Consider each line of the material below and note whether it holds "Open". State how many do, and nothing else.

--- START ---

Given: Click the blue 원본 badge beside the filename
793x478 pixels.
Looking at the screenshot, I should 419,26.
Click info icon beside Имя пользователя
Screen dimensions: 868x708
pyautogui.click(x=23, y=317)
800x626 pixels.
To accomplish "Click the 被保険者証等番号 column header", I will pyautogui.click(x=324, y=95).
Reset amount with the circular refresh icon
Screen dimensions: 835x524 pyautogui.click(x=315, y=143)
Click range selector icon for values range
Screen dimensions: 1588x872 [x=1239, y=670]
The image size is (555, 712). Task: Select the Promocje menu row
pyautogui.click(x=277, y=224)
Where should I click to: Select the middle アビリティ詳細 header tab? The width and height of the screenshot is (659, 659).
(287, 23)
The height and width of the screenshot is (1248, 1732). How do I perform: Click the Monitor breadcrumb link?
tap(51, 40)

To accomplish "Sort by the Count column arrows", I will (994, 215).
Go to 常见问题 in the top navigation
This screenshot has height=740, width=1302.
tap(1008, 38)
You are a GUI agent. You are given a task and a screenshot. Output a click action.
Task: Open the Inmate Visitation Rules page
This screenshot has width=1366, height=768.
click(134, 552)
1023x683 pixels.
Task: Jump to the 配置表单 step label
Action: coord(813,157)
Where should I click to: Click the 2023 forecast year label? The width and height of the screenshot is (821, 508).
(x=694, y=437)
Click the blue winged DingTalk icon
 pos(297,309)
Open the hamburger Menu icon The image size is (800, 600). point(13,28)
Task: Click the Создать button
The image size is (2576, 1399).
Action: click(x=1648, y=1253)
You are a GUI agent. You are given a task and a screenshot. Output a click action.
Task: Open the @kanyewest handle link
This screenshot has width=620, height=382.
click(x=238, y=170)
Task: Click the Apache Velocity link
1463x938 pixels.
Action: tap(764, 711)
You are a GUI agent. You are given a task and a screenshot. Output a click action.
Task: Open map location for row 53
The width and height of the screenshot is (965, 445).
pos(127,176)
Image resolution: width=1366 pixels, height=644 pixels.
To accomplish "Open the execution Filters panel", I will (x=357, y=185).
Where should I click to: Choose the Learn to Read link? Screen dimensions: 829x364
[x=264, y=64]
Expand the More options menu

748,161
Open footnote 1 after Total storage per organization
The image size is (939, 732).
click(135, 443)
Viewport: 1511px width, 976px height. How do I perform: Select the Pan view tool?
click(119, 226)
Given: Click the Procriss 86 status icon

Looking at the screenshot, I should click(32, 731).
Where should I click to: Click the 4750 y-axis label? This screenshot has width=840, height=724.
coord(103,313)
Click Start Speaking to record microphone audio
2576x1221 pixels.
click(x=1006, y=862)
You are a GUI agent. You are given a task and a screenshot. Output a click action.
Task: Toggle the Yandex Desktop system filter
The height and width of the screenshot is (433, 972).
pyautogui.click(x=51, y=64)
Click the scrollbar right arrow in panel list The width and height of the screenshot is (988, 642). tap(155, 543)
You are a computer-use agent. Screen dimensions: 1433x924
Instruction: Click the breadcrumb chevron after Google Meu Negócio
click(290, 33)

--- END ---

SOLUTION TO THIS TASK: 6